Because the TUS-CPS survey allows both self- and proxy-responses for certain questions, it permits examination of possible discrepancies between self- and proxy-reported current smoking. In our study, we investigated differences in self- and proxy-reported current smoking prevalence and the degree to which any differences in prevalence depended on multiple sociodemographic characteristics of the person whose smoking status was being reported. Our other major question of interest was whether the survey mode (phone versus in-person) is related to the accuracy of current smoking prevalence estimates. Brick and Lepkowski (2008) point out that generally, telephone assessments are less expensive than any other types of interviewer-administered assessments. Thus, telephone mode is commonly used in large survey studies. However, the potential for measurement bias associated with different survey modes may be a concern when current smoking status is assessed because reporting current smoking may be a sensitive question for many subjects. The most consistent finding from the earliest research using a variety of surveys and outcomes is that the mode effect is insignificant, see Groves et al. (1987) and De Leeuw (2005). However, Simile, Stussman and Dahlhamer (2006) discussed validity of telephone and in-person follow-up interviews using the 2005 NHIS data and showed that personal visits resulted in significantly different estimates than telephone responses with respect to multiple key health indicators, including current smoking status. Nevertheless, their analysis did not adjust for respondent type because the NHIS has a negligible fraction of proxy-responses and did not incorporate any interactions and time trends because it was based on a single survey year. St-Pierre and Beland (2004) also explored the survey mode effect based on the Canadian Community Health Survey data. They showed a significant difference in a number of key health indicators, such as obesity, physical inactivity, current/occasional smoking status of respondents age 20 to 29 years and some others based on the personal visit and telephone surveys.

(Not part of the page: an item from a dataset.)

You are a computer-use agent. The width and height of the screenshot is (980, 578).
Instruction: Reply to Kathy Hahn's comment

By incorporating survey mode in our analysis together with the most important sociodemographic characteristics and respondent type, we were able to examine the impact of this survey methodologic factor on current smoking prevalence estimates, thereby also confirming or disputing the contradictory findings regarding the effect of survey mode. In addition, because our data were taken from TUS-CPS survey waves from 1992 to 2003, we were able to adjust for decreasing smoking trends over time.

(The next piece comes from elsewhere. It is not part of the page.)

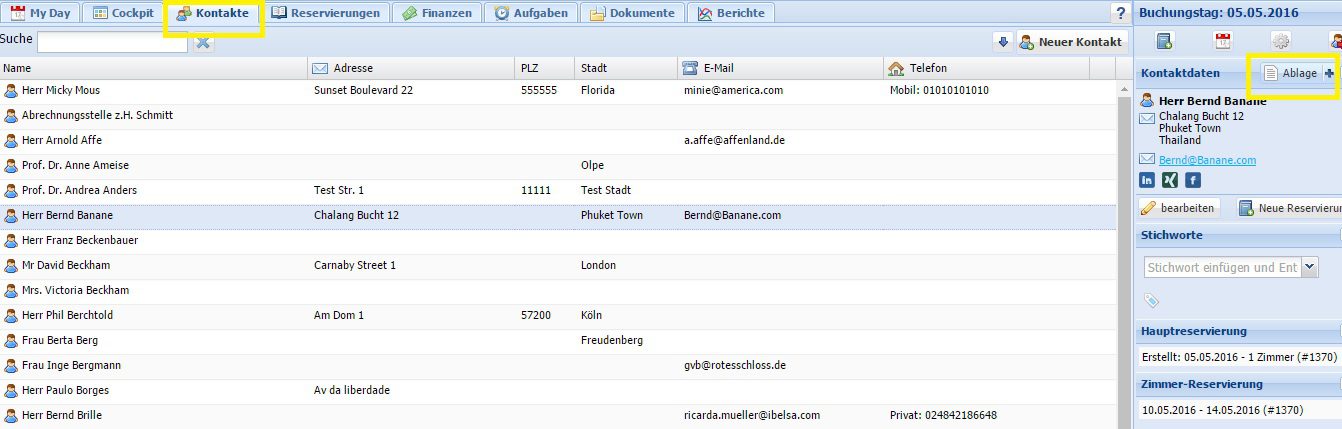Select the Herr Franz Beckenbauer contact row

The TUS-CPS is a survey of tobacco use sponsored by the National Cancer Institute that has been administered as a supplement to the CPS since 1992. The responses to the CPS are called the CPS “Core” to distinguish them from the TUS-CPS. The CPS is a continuing monthly survey conducted by the U.S. Bureau of the Census for the Bureau of Labor Statistics and is the primary source of labor force and demographic statistics for the U.S. population. Households from all the U.S. states and the District of Columbia are surveyed for 4 consecutive months, and 8 months later they are surveyed for an additional 4 months. This is commonly known as a 4-8-4 sampling scheme. Such a unique 4-8-4 sampling scheme provides a high degree of continuity from one month to the next one and has an advantage of “allowing the constant replenishment of the sample without excessive burden of respondents,” Current Population Survey (2006). In general, the CPS survey is conducted in-person in the first and fifth months and by telephone in the remaining months; the alternative mode is allowed in order to increase survey response rates.
In selected months, CPS sample persons are asked whether they would be willing to complete the Tobacco Use Supplement also. In this study, we used data from five TUS-CPS survey waves that were obtained in the years 1992-93, 1995-96, 1998-99, 2001-02, and 2003. Each of these five TUS-CPS survey waves was conducted as three monthly supplements to the CPS (for simplicity we use the term “yearly” to represent a wave of three monthly surveys). The three selected months are typically chosen to be four months apart in order to obtain unique individuals from the CPS sample (and also to cover small seasonal variations in smoking prevalence). For example, the TUS-CPS 1998-99 “yearly” sample was conducted in the months September 1998, January 1999 and May 1999. Appendix 1 shows a generic CPS rotation chart covering this interview period (see Figure 3.1 of the Current Population Survey (2006) for an actual recent rotation chart).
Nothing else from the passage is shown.